前項に規定する「補助金 又は負担金の額」とは、補助金 又は負担金の額を、補助 又は費用負担に係る修理等を施した重要文化財 又は その部分につき文化庁長官が個別的に定める耐用年数で除して得た金額に、更に当該耐用年数から修理等を行つた時以後重要文化財の譲渡の時までの年数を控除した残余の年数(一年に満たない部分があるときは、これを切り捨てる。)を乗じて得た金額に相当する金額とする。

3項

補助 又は費用負担に係る修理等が行われた後、当該重要文化財が所有者等の責に帰することのできない事由により著しく その価値を減じた場合 又は当該重要文化財を国に譲り渡した場合には、文化庁長官は、納付金額の全部 又は一部の納付を免除することができる。

4項

文化庁長官の指定する期限までに納付金額を完納しないときは、国税滞納処分の例により、これを徴収することができる。

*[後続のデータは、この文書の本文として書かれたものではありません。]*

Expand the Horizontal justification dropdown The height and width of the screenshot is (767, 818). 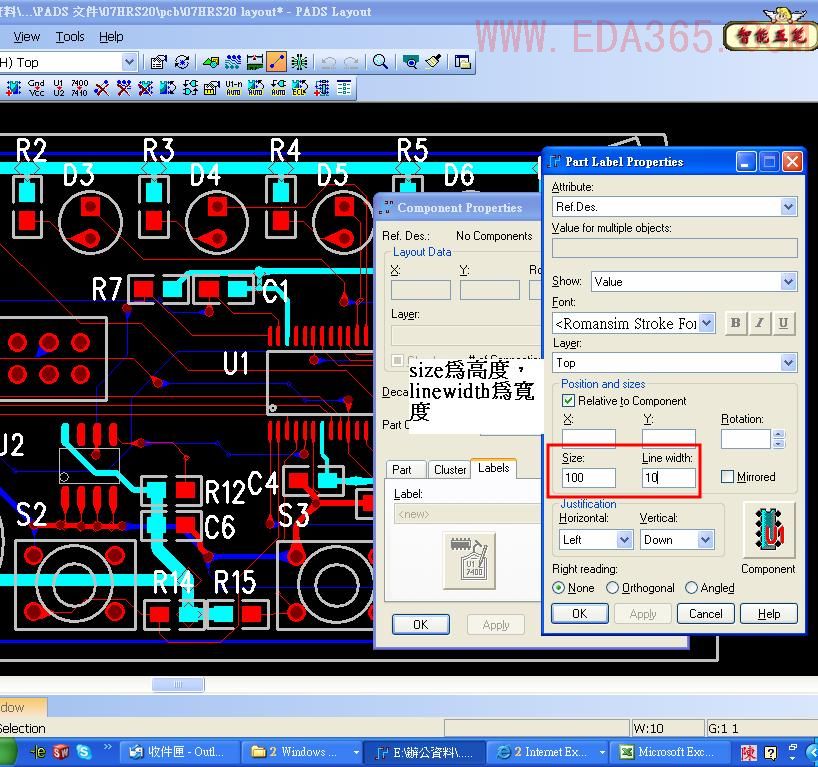pyautogui.click(x=624, y=540)
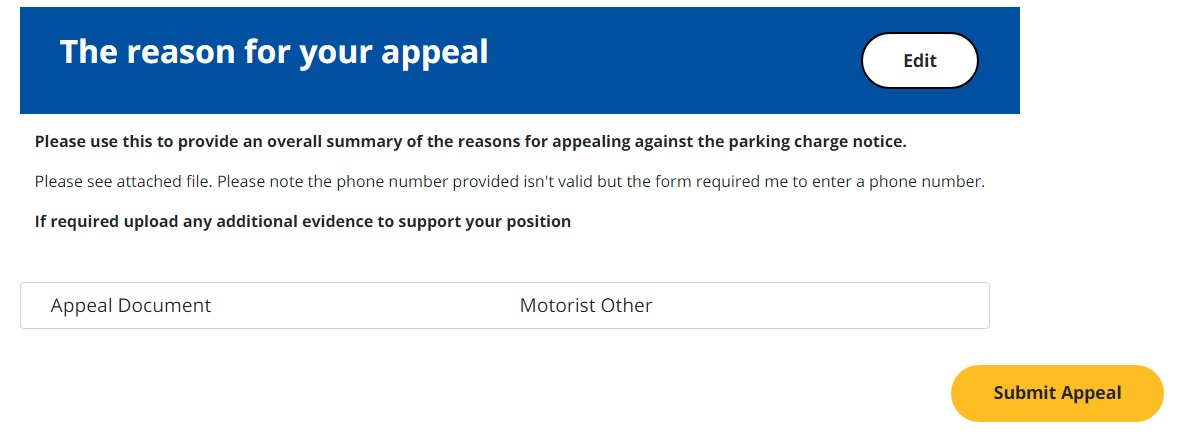Click the word 'appeal' in the blue heading

pos(437,52)
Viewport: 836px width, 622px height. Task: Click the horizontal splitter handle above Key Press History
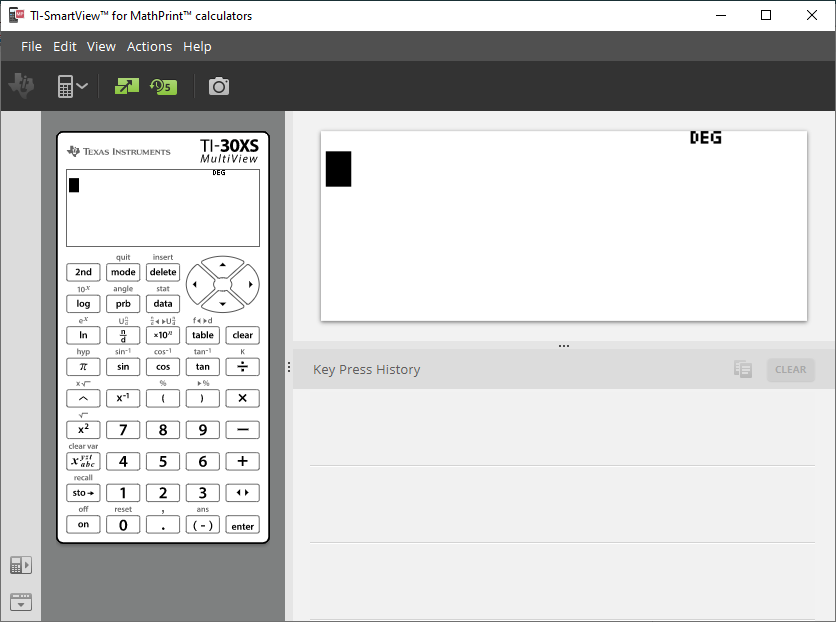click(x=564, y=345)
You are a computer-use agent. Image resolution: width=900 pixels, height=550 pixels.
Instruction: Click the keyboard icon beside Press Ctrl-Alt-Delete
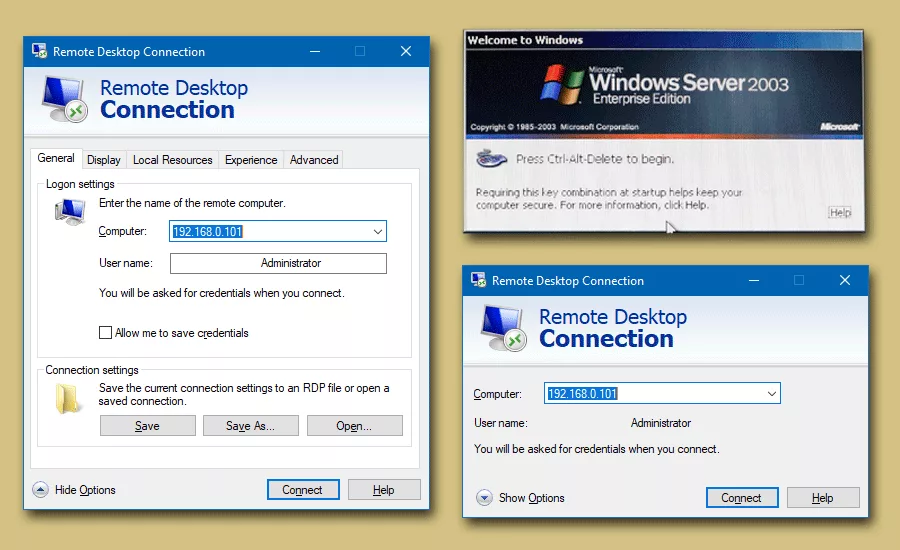click(490, 158)
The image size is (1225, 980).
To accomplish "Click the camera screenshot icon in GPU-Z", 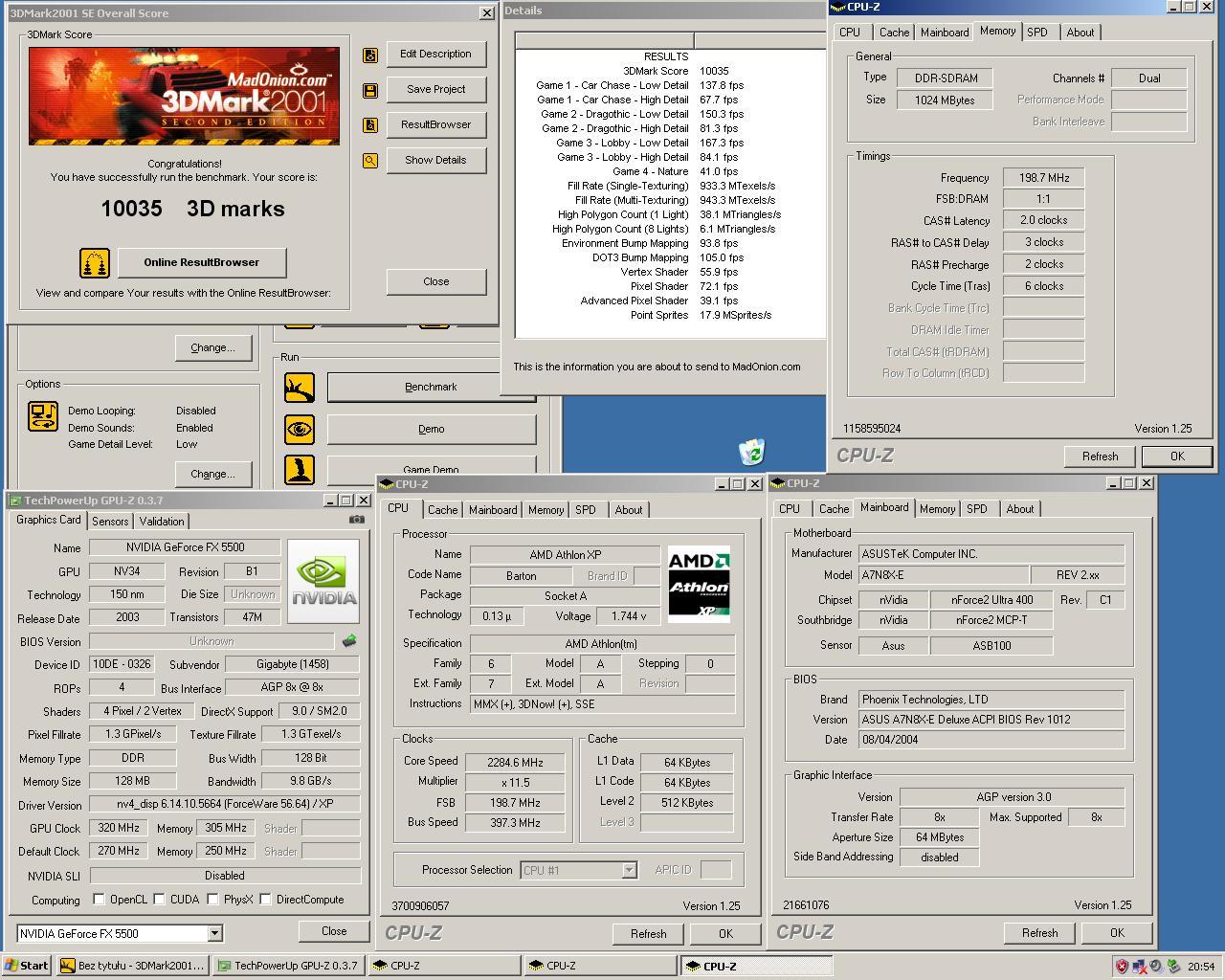I will pyautogui.click(x=356, y=520).
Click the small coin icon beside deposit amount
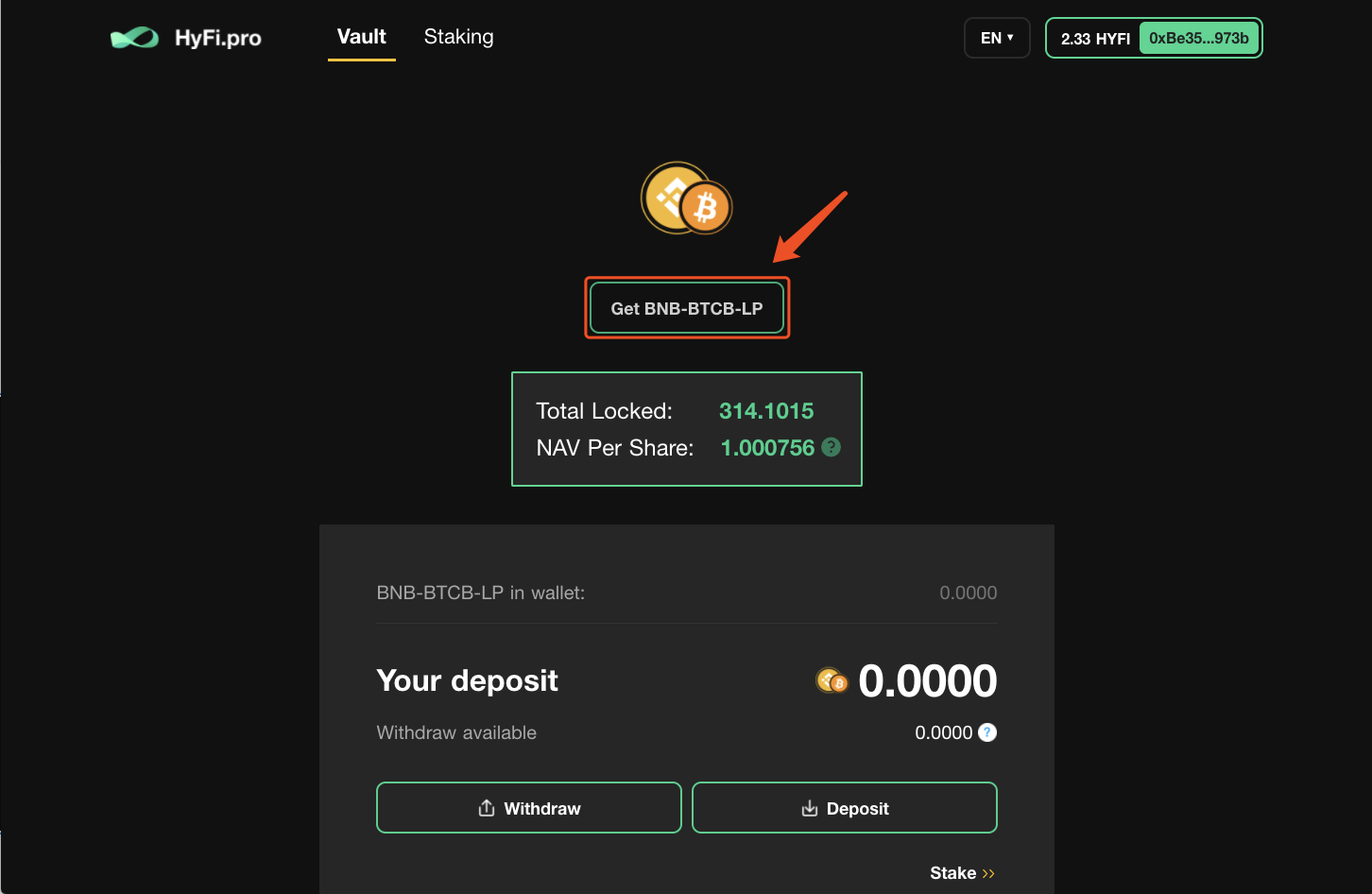 click(832, 680)
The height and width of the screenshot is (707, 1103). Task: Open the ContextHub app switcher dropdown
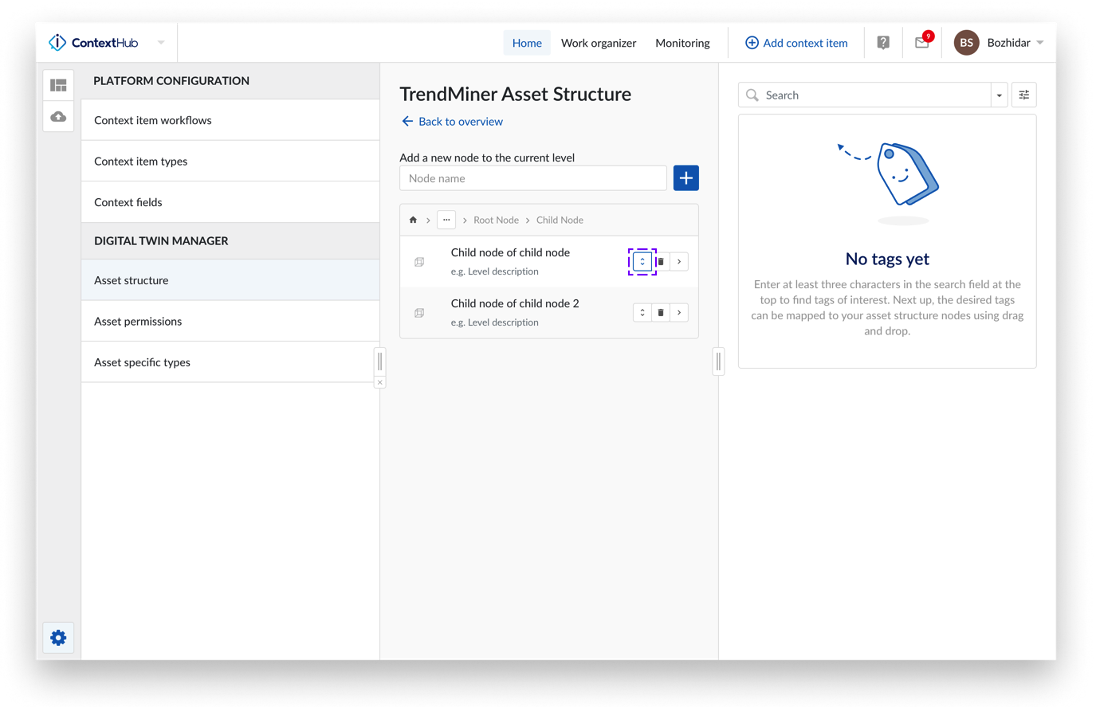pos(161,43)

この場合における徴収金の先取特権の順位は、国税 及び地方税に次ぐものとする。

5項

納付金額を納付する者が相続人、受遺者 又は受贈者であるときは、第一号に定める相続税額 又は贈与税額と第二号に定める額との差額に相当する金額を第三号に定める年数で除して得た金額に第四号に定める年数を乗じて得た金額をその者が納付すべき納付金額から控除するものとする。

一 号

当該重要文化財の取得につきその者が納付した、 又は納付すべき相続税額 又は贈与税額

二 号

前号の相続税額 又は贈与税額の計算の基礎となつた課税価格に算入された当該重要文化財 又は その部分につき当該相続、遺贈 又は贈与の時までに行つた修理等に係る第一項の補助金 又は負担金の額の合計額を当該課税価格から控除して得た金額を課税価格として計算した場合に当該重要文化財 又は その部分につき納付すべきこととなる相続税額 又は贈与税額に相当する額

三 号

第二項の規定により当該重要文化財 又は その部分につき文化庁長官が定めた耐用年数から当該重要文化財 又は その部分の修理等を行つた時以後当該重要文化財の相続、遺贈 又は贈与の時までの年数を控除した残余の年数(一年に満たない部分があるときは、これを切り捨てる。

四 号

第二項に規定する当該重要文化財 又は その部分についての残余の耐用年数

6項

前項第二号に掲げる第一項の補助金 又は負担金の額については、第二項の規定を準用する。


この場合において、

同項
譲渡の時」とあるのは、
「相続、遺贈 又は贈与の時」と

読み替えるものとする。

7項

第一項の規定により納付金額を納付する者の同項に規定する譲渡に係る所得税法昭和四十年法律第三十三号第三十三条第一項に規定する譲渡所得の金額の計算については、第一項の規定により納付する金額は、同条第三項に規定する資産の譲渡に要した費用とする。